_Aim of the exercise_
Please work out how many lines in the material below contain the string "computer", and answer with that number only.

_Supplied material_
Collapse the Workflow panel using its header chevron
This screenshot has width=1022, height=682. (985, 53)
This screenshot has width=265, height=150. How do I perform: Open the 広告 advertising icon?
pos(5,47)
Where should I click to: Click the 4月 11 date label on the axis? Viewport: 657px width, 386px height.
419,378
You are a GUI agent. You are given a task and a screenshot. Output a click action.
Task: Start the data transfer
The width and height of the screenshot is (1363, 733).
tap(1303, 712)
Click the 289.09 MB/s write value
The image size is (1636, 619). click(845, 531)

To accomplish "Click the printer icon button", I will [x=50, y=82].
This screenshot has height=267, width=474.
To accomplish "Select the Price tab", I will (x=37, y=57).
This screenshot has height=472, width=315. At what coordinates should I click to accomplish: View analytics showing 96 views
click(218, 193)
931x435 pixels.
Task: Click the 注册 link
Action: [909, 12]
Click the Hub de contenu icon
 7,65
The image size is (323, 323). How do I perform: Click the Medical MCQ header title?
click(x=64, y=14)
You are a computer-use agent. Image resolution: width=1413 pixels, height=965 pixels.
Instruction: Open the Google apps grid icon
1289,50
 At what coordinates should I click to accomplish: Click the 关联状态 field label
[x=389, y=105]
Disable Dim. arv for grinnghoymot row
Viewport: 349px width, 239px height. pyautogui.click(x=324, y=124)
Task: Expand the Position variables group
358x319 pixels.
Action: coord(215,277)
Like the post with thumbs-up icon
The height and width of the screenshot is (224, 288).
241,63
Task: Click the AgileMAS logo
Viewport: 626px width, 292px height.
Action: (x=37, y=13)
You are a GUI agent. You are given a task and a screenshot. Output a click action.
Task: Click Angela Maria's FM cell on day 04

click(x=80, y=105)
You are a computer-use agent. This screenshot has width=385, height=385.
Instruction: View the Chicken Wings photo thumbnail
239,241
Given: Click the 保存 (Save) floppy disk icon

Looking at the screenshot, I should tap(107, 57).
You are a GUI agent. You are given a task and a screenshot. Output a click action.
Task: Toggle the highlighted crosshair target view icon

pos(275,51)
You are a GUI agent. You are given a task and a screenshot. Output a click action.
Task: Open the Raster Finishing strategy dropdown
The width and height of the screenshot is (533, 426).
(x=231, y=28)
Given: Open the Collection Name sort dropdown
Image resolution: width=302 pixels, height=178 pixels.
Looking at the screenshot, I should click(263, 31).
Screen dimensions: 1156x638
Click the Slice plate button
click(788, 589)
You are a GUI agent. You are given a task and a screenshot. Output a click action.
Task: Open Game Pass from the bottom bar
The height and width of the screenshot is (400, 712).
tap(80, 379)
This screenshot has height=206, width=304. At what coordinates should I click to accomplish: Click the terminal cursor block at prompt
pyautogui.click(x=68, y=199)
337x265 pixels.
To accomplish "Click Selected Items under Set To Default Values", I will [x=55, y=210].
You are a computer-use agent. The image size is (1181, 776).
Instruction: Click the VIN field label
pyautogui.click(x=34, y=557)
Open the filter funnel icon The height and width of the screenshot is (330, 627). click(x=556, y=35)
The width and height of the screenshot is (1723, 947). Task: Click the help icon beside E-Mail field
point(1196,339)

_Output below_
3